Consigne –
Répondez à ces questions à partir de l'extrait sur le spectacle Rabelais :
1. Qui a conçu le spectacle ?
2. À quelles dates et à quelle heure est-il présenté ?
3. Sur quels thèmes portent les tableaux ?

Extrait du texte –
Production Nouveau Théâtre Expérimental
Conception Patrick Drolet et Olivier Kemeid

(extraits du communiqué de l'Espace Libre)
Avec Rabelais, nous vous proposaillons de la bonne y doulce pitance, qui pourroit avoir pour nom théâtre, mais que préférons nommer sous désignance de « bonne chair festive ». Forme du spectacle seroit ensemble de tableaux sur thèmes précis (de l'hygiène corporelle, de la digestion, de la religion, du sexe), avec traitement d'illustre corsaire de la langue que Rabelais futoit. Les dits thèmes seront exploités autant que les acteurs, dans des tableaux parfois drôles y excellents, parfois ratés, dépendant de l'écriture y de la verve des onanistes, verve qu'ils ont en général petite.

Mesdames, Messieurs, damoizelles aux cuisses fraisches et aux tétins mollets, beuveurs tres illustres et vous là-bas dans le noir, Verolez tres precieux et aultres stratèges de commandite, Au commencement n’étoit le Verbe, mais le Cri. Puis vint le Festin.

RABELAIS de PATRICK DROLET et OLIVIER KEMEID
DU 3 AU 14 MAI 2005
du mardi au samedi à 20h30
une production du
NOUVEAU
THÉÂTRE
EXPÉRIMENTAL
www.nte.qc.ca

Or doncques estes-vous conviés à cette grande Feste de la mangeaille, où vous pourrez avecque nous jouer du serrecroupière, frotter votre lard, vous faire rataconiculer, recevoir la saccade, jouer des manequins à basses marches, manger en desgainant, desrober votre sarbacane, envoeyer votre happelourde dans la potée de chou, mettre le blanc à la butte, bassiner anglicquement, fournir du foin à l’embouchement des chausses-trappes, esmoucheter vos haires, jouer à la Vergette, bransler votre épée, présenter votre petite patène aux fidèles, mettre les vieilles en ruyt et en chaleur, vous abandonner à vos taboureurs, aller la guille à neuf au premier trou de l’an, lescher la coquecigrue à ventre desboutonné, donner la bougette, jouer du luc, tirer au papeguay avecque la vistempenarde, esmoucher avecque votre quehue que vous avez grosse à l’advenant, fretinfretailler un bon coup, avoir au cul passion assez, présenter votre matrice gloute et tenace, vendre du cresson, racler le verdet, entamer par le bas, desrouiller votre bracquemard, exercer le penard, faire la barbe au maujoinct, beurrer, venir au dessus d’une gente Dame de la ville, couvrir une femme de votre race, dire « voici Maistre Jean Jeudy qui vous sonnerait une antiquaille que vous sentirez jusques à la moelle des os », biscoteroyer une grosse, fanfrelucher, vider l’olif de la caleil, belinoyer une paillarde, bragmarder des putains, être trouvés en brimbalant, bander votre arbalète aux reins, bubaialloyer comme vieux mulletz, crier « voicy Maistre Jan Chouart qui demande logis », jocqueter, besoingnoyer comme bonnes âmes, tabourer en forme commune, embourrer, dresser l’aiguille jusques sur les diz ou unze heures, manger des bezagues à la moustarde, sugcer la sustantificque mouelle.

Données fournies –
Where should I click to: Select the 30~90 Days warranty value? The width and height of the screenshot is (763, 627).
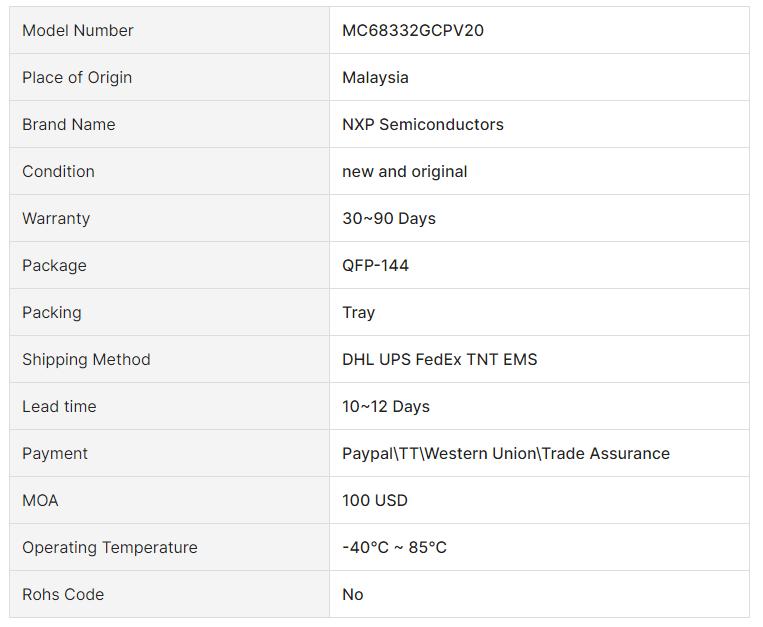389,218
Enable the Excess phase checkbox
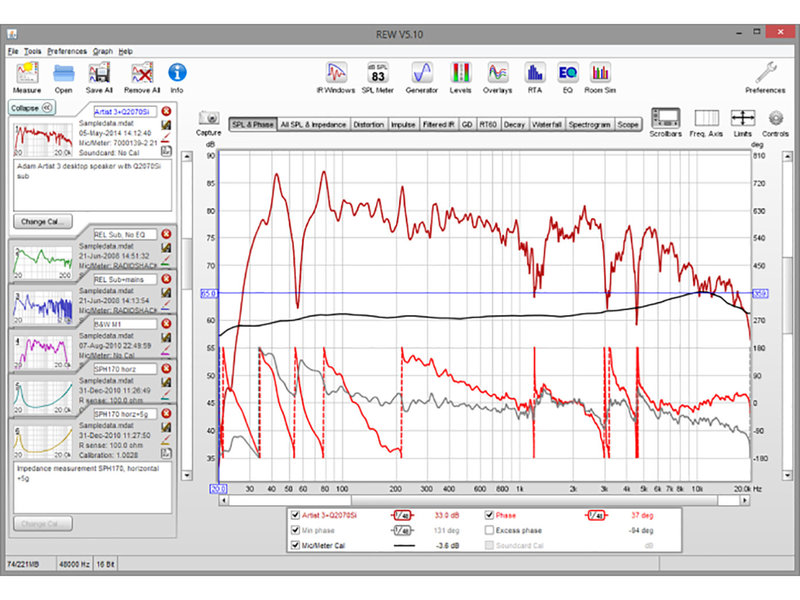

Réponse –
1. Le spectacle a été conçu par Patrick Drolet et Olivier Kemeid.
2. Il est présenté du 3 au 14 mai 2005, du mardi au samedi à 20h30.
3. Les tableaux portent sur l'hygiène corporelle, la digestion, la religion et le sexe.